» WHAT TO DO
Turn the lines below into a Markdown table with the columns Number and Entry, skipping blank lines. Start at the line that has "Tap the CLUB VILLAS ESTATES label" and stop after the line that has "Tap the W.J. Boaz Rd label".

╭─ INFORMATION PROVIDED

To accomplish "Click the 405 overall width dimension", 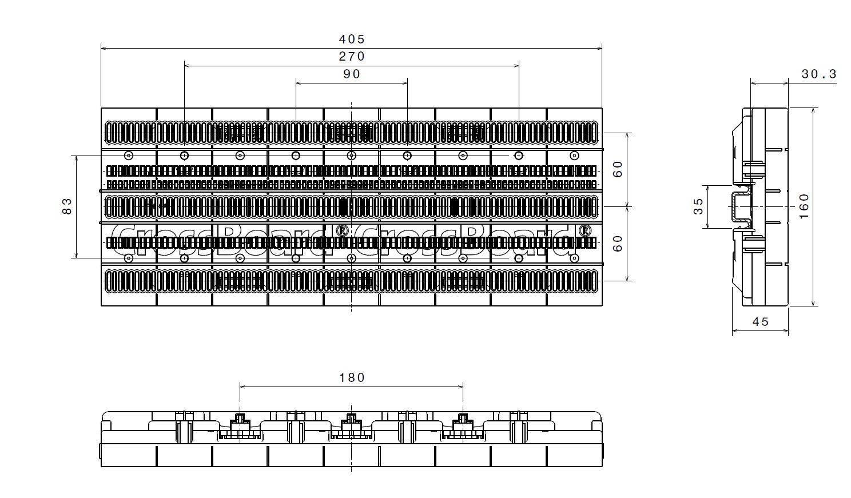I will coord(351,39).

╰─
╭─ INFORMATION PROVIDED

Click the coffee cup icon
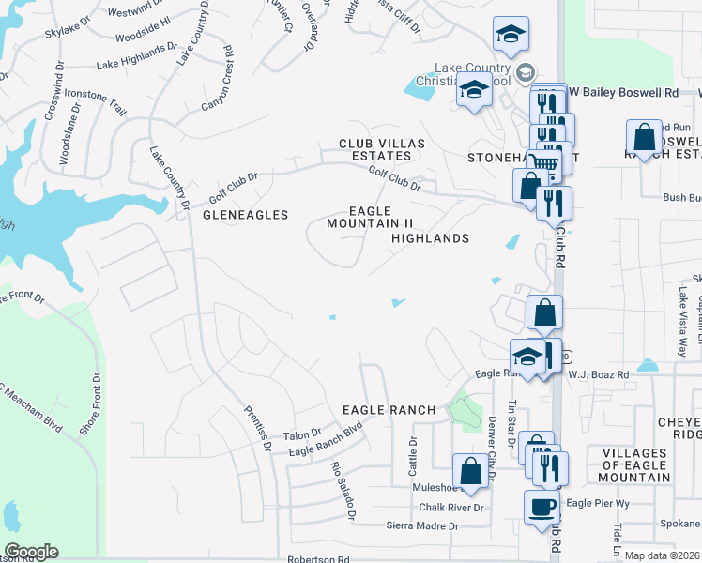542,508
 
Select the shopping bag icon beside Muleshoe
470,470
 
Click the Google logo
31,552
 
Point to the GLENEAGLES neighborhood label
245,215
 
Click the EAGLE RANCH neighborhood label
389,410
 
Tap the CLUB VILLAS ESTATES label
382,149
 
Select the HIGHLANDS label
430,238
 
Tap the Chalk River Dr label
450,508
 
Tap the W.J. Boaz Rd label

╰─
╭─ INFORMATION PROVIDED

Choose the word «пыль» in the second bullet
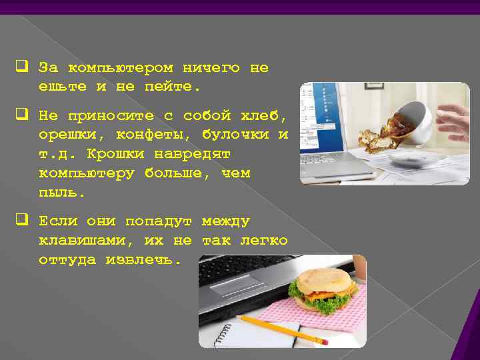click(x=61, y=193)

╰─

» RESULT FOR THIS TASK
| Number | Entry |
|---|---|
| 1 | Tap the CLUB VILLAS ESTATES label |
| 2 | 382,149 |
| 3 | Select the HIGHLANDS label |
| 4 | 430,238 |
| 5 | Tap the Chalk River Dr label |
| 6 | 450,508 |
| 7 | Tap the W.J. Boaz Rd label |